The peaks here are worn to bald knobs and massive boulders, and hiking trails weave through, over and around them. Ascending to the summit of Elk Mountain is a popular hike, offering an easy (for the reasonably fit) one-mile climb. The best part is what awaits on top. Yes, the view is pleasing and it's a nice spot for a picnic, but better still are all the rock rooms and caves to be explored from there. These mountains are a delightful place to explore off trail, as long as you have a compass, as one boulder looks an awful lot like another.
The Dog Run Hollow Trail System is a relatively flat set of loop hikes, the longest of which is 5.7 miles. Much of the trail follows West Cache Creek and skirts both Lost Lake and French Lake. Along the creek, several small dams have been built, some using the cobblestones characteristic of the area, and one strange concrete fish ladder, built in the 1930s to allow fish to swim up West Cache Creek and over the French Lake dam. It reportedly never worked, but it’s a fascinating and odd thing to come upon while hiking. Near Dog Run Hollow is the path to Forty Foot Hole, a swimming hole put to good use in the hot summers of the southwest.
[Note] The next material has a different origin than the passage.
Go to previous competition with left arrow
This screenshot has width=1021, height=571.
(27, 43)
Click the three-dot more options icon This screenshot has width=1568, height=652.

West Cache Creek forms pools and cascades as it flows through the Narrows.
A short but very special trail is the Narrows. As the name suggests, its path follows a creek (West Cache Creek again) through a tight, high-walled canyon, officially extending just under a mile and featuring pools and small cascades. It requires frequent, but usually shallow, creek crossings as the trail moves from one side of the stream to the other. After the trail peters out it’s possible to continue along West Cache Creek to the Pennington Mine Tunnel, a remnant of the gold mining days of the early 1900s.
Off-trail exploring in Charon's Garden Wilderness
The premier hiking area, and the only section of the refuge open to dispersed camping, is Charon’s Garden Wilderness. This rugged, 5,000-acre wilderness area has no marked trails and is lightly used. Rounded peaks feature strangely shaped formations which pique the imagination; one of the best known is Crab Eyes, a favorite of rock climbers.
The Ouachita Mountains
The Ouachita (pronounced “Wosh-i-taw”) National Forest is the oldest national forest in the southern United States, and 350,000 acres of its 1.8 million extend into Oklahoma, with the remainder in Arkansas. It was first established as the Arkansas National Forest in 1907 and given its present name in 1926. It encompasses most of the Ouachita Mountains, a scenic mountain range running east and west. Hardwoods and pines dominate this rugged landscape, which gets its name from the French spelling of the Indian word “Washita,” meaning good hunting grounds. French fur trappers frequented this area long before it became a part of the United States with the Louisiana Purchase of 1803, and named many of the physical features of the area. Hiking trails, both short and long, are everywhere.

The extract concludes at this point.